Problem statement
Reproduce the blog post below word for word, from "The first of" to "life's little challenges...".

--- begin Document extract ---

The first of many hopefully...
Ooh, where do I start what do I say. Do you ever get the feeling that nothing makes sense and that it's all hopeless then 2 or 3 things happen at once and you think life isn't so bad afterall? That's how I am feeling today. I'm inspired, happy and ready to take on some of life's little challenges...
I woke up this morning feeling less than positive about my writing, the fact that I felt I wasn't going to be able to enrol on the course I want to do and also I was just feeling a little low in general. It took one song to get me focused - The Kill by 30 Seconds to Mars, I started reading over some course materials, made a phone call and I have an interview next Wednesday just to check that I'm a suitable candidate to the a city and guilds in photogaphy. The thing is I am so excited about it, as excited when I went to uni 11 years ago to do a degree in Communications. I've done the whole academics route and was a teacher for 5 years too, but I know life is too short. I have battled several health issues and am now tackling my weight - the biggest of my health issues, but I don't want to sit around doing nothing. I want to get out there and make the most of life so hopefully with this enthusiasm I can get onto this course and enjoy it...

--- end Document extract ---
--- begin Items ---

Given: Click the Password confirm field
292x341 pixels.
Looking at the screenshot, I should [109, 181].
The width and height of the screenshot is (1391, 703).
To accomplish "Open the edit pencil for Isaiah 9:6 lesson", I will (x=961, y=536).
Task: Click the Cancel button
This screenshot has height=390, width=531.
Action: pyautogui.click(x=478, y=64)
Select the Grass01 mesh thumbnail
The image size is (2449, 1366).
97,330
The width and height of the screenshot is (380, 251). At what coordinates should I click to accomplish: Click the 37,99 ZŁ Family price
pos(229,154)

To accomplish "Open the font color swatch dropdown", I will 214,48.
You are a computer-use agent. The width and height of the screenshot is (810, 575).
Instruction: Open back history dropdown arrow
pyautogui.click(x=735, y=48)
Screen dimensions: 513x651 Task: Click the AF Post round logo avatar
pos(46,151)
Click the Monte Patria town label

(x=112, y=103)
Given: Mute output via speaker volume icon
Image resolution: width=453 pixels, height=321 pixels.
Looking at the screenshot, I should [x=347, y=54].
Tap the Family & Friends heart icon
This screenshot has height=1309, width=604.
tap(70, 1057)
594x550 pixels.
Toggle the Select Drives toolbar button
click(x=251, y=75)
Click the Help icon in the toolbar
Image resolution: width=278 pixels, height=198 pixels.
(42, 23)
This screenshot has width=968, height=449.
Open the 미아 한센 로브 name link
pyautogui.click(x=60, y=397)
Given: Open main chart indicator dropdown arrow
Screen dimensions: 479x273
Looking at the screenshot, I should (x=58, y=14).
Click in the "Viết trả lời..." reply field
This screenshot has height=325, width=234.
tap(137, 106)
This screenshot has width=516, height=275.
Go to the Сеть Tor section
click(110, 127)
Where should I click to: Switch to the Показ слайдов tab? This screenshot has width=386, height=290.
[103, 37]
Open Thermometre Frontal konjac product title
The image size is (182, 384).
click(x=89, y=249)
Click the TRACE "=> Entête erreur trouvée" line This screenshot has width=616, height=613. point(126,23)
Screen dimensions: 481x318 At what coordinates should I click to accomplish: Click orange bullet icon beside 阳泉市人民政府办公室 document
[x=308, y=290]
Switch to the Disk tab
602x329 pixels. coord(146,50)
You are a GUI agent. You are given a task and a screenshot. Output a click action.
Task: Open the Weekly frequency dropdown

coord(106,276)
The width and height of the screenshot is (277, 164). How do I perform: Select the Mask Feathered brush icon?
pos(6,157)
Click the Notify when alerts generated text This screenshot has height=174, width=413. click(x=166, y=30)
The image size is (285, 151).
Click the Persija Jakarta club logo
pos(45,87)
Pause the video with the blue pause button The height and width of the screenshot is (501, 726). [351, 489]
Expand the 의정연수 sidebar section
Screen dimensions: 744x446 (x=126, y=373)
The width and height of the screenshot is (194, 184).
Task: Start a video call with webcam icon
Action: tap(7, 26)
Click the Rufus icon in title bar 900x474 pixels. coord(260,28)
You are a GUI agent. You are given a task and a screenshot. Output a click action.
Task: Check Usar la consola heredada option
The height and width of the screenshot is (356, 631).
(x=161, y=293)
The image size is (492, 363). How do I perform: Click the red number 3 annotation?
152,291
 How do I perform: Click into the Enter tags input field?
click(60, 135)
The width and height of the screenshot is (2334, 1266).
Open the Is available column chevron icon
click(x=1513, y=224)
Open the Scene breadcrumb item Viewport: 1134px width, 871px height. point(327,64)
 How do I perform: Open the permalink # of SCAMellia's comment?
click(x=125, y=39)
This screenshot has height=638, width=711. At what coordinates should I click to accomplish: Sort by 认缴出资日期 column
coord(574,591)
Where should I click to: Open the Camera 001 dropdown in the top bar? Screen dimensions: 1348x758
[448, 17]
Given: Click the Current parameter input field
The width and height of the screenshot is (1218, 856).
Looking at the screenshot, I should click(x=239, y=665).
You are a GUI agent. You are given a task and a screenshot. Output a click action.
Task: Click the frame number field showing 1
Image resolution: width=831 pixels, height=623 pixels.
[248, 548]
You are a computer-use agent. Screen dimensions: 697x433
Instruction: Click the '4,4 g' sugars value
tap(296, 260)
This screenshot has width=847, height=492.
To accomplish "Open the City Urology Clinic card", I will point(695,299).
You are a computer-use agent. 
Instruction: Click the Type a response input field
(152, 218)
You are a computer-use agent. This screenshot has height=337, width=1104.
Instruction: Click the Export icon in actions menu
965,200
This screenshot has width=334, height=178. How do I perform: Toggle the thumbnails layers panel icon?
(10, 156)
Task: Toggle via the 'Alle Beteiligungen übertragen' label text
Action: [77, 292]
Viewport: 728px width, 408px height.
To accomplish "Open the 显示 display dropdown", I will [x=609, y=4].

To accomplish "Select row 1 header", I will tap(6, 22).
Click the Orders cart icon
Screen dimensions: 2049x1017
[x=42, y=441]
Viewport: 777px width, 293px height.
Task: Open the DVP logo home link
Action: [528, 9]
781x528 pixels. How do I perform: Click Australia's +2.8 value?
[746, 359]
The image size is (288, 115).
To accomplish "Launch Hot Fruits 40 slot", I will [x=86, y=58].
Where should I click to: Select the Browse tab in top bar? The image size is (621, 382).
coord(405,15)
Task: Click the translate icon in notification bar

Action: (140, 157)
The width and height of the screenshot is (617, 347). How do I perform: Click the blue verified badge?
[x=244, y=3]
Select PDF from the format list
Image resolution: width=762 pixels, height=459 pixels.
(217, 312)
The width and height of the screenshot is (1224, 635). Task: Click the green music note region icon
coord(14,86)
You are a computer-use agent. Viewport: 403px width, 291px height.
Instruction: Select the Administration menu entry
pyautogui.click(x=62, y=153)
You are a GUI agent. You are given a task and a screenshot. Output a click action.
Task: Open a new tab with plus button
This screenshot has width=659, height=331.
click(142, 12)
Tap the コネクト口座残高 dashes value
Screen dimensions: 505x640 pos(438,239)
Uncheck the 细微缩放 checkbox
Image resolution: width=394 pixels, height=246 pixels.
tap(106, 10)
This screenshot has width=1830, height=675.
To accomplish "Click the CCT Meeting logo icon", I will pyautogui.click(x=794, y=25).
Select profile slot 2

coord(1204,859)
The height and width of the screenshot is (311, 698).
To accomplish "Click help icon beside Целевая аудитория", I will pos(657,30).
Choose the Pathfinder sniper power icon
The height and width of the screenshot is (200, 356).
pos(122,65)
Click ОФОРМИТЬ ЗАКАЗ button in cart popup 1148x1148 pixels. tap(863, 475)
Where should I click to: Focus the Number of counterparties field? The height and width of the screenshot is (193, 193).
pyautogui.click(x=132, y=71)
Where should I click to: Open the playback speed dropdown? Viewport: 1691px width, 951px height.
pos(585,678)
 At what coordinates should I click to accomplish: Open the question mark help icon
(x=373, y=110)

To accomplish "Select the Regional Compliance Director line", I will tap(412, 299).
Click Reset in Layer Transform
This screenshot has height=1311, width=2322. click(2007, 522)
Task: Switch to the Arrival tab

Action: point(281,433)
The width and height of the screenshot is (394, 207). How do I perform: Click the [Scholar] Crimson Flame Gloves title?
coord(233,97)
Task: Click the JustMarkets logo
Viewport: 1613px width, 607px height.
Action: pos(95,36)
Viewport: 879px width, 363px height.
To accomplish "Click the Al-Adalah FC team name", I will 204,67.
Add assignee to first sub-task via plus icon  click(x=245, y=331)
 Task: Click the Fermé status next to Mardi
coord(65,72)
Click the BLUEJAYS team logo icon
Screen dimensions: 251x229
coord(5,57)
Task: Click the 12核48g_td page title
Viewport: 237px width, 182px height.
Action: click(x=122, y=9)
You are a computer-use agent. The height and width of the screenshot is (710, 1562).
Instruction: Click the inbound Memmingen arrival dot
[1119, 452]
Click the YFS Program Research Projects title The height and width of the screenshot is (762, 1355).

--- end Items ---

Problem solution
The first of many hopefully...
Ooh, where do I start what do I say. Do you ever get the feeling that nothing makes sense and that it's all hopeless then 2 or 3 things happen at once and you think life isn't so bad afterall? That's how I am feeling today. I'm inspired, happy and ready to take on some of life's little challenges...